Mathematical Language Results

Initial descriptive statistics of the Preschool Assessment of Mathematical Language (Purpura & Logan, 2015) indicated that almost all the participants across both groups were at ceiling on the pre-test. Mann-Whitney U tests confirmed the median difference between the groups was not significant for either the first test, the second test, or the third test (U = 186.00, z = –1.834, p = .067; U = 281.50, z = 0.437, p = .662, U = 183.50, z = –0.119, p = .922, respectively). Similarly, the Wilcoxon Signed Rank tests also indicated that within-group differences between the first testing period and the second testing period were not significant for the first-treatment group (z = 0.000, p = 1.00. However, changes from the first test to the second test were statistically significant for the wait-control group (z = 2.289, p = .022); that is, changes from their baseline to their pre-test were significant, although the median change was less than one point (e.g., 0.59). Wilcoxon Signed Rank tests also indicated that within-group differences between the second testing period and the third testing period were not significant for the first-treatment group (z = 0.333, p = .739) or the wait-control group (z = 0.791, p = .429). Appendix D of the Supplementary Materials contains a table of the means, medians, and standard deviations of the language analyses.

Numeracy Results

Results of the RMM ANOVA indicated that the mean difference (0.723) of numeracy scores between the groups was not significant (F_1,44 = 0.918, p = .343, 95% CI [–0.798, 2.245]); however, there was a significant interaction between Group and Testing Periods (F_{2, 88} = 6.432, p = .002). These results are in line with a wait-control design in which all participants receive the instruction, but at different points in time. That is, if both groups received treatment, collapsed across the testing periods, the between-group differences should not be different if the treatment was effective for both groups.

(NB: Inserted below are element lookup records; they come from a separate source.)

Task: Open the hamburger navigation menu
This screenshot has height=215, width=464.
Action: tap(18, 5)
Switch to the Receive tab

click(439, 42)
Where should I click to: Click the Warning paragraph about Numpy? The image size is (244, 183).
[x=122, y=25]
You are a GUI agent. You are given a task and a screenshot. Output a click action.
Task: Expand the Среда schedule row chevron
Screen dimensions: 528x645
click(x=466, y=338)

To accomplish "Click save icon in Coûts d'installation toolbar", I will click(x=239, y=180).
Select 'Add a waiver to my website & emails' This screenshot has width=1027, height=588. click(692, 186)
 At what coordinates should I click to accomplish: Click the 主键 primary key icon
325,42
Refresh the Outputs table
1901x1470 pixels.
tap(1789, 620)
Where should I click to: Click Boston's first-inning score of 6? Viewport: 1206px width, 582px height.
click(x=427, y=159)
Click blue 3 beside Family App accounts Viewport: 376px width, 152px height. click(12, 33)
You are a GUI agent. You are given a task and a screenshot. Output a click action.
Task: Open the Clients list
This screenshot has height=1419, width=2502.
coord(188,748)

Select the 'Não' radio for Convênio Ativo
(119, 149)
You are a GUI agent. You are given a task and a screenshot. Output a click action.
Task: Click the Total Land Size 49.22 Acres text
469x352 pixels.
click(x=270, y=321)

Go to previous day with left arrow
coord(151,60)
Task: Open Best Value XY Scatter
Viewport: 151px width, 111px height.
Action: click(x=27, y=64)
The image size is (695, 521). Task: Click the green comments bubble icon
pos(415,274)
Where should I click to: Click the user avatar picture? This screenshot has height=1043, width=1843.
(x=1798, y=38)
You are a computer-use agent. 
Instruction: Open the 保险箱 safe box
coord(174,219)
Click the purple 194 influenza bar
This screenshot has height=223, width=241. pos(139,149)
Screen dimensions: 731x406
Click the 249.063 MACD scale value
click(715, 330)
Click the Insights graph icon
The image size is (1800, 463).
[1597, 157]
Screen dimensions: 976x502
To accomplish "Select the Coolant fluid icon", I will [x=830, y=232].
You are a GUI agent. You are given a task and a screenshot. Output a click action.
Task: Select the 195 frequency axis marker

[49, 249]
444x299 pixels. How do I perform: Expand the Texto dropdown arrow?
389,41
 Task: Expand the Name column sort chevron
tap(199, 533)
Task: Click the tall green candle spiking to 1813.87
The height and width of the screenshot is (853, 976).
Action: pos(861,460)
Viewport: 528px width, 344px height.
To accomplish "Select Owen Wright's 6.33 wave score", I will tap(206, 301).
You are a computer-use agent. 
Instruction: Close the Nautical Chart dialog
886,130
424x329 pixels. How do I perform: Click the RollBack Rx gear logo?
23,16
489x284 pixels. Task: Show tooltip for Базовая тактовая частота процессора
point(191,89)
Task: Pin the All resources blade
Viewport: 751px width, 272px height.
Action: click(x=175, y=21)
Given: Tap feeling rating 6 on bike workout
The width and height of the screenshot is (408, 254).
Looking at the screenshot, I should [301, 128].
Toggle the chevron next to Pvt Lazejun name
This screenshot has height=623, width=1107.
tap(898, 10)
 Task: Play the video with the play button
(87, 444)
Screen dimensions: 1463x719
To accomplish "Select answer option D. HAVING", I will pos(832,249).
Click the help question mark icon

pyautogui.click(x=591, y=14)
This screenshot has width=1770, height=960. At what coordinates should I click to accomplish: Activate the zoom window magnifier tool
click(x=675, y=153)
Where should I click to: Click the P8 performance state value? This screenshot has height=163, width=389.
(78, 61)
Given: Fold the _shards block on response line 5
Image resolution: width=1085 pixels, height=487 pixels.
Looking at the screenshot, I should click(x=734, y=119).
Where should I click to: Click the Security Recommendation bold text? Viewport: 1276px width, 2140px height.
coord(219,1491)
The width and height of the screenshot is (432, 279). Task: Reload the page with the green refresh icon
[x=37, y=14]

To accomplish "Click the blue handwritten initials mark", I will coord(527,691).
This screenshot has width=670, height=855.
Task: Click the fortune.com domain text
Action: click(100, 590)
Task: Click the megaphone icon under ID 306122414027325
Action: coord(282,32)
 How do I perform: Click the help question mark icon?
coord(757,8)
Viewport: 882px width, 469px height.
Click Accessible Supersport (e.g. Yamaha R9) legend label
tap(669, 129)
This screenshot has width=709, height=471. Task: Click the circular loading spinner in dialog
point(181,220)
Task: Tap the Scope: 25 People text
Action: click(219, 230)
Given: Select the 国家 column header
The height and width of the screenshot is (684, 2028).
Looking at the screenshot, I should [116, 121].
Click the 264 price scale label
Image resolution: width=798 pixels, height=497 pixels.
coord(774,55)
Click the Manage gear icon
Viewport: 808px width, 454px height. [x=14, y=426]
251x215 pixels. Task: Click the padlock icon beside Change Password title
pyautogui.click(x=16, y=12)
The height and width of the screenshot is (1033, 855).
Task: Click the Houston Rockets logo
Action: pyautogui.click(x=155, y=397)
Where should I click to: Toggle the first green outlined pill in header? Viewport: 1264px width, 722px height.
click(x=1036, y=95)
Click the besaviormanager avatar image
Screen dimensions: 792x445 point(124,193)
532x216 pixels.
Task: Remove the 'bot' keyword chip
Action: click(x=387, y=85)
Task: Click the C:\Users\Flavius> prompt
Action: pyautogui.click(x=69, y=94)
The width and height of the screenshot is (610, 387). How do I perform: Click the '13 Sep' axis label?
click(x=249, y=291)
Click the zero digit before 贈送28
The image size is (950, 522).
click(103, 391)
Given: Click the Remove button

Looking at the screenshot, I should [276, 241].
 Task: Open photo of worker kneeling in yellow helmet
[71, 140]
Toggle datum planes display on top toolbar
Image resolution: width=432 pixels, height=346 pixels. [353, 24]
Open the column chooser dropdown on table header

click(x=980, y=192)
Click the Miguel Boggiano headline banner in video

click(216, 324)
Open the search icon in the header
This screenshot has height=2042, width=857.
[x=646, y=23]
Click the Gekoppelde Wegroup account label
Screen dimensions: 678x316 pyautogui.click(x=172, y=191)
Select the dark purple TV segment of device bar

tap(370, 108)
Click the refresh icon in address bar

Follow up univariate analyses for each of the testing periods indicated the mean difference (0.193) between the first-treatment group’s numeracy scores and the wait-control group’s scores was not significant on the pre-test/baseline (F_{1, 44} = 0.033, p = .857, 95% CI [–1.950, 2.336]). Similarly, the mean difference (1.176) on the third test, after removing the seven participants who did not have the third test, was not significant (F_{1, 37} = 2.847, p = .100, 95% CI [–0.236, 2.589]). However, the mean difference (2.36) of the numeracy scores between the groups was significantly different on the second test, the post-test for the first-treatment group (F_{1, 44} = 7.603, p = .008, ${\eta }_{\mathrm{p}}^2$= 0.147, 95% CI [0.636, 4.091]; see Figure 1).

To determine the effect of using Native Numbers (Native Brain, 2014) for the wait-control group, we conducted a paired sample t-test from the second testing point to the third testing point, their pre-test to post-test period. Results indicated the use of Native Numbers elicited a mean increase of 2.364 (SE = 0.339) in the wait-control group’s numeracy scores, t(6.973), p < .001, d = 1.48, 95% CI [1.659, 3.609]). Thus, after using Native Numbers both groups significantly increased their numeracy scores, as measured by the Number Sense Screener™ (Jordan et al., 2012).

Removing the seven participants who did not have a maintenance test, we conducted a t-test to examine if the first treatment group maintained their previous gains. The results indicated that the first-treatment group maintained their growth, and slightly increased their numeracy scores (M = 0.765, SE = 0.689), although the changes were not statistically significant, t(16) = 1.110, p = .283, 95% CI [0.696, 2.225]. See Table 2 for the descriptive statistics for the current study and Table 3 for the Dias (2016) study.

Limitations

The current study had notable limitations preventing generalization to different contexts and demographics. Importantly, both studies included small sample sizes and were conducted in private schools with predominately Caucasian participants. Additionally, unlike the teacher-to-student ratio in the Dias (2016) study (i.e., 1:19), our participants had an average teacher-to-student ratio of 1:9; a ratio unlikely to occur in public school settings in the United States. Furthermore, a researcher monitored the use of Native Numbers (Native Brain, 2014) in the current study, compared the participants’ teachers in the Dias (2016) study. While the ratio of adults-to-participants provided a proof of concept that Native Numbers can be utilized in a computer lab type of setting, or with entire classrooms at one time, how the role of a researcher monitoring use of Native Numbers impacted outcomes (i.e., compared to a lab instructor or classroom teacher) is unknown and was not a research question explored in the current study. Importantly, however, the researchers did not provide additional instruction or help other than problem-solving technology issues or providing encouragement for participants to think through a problem when they were stuck.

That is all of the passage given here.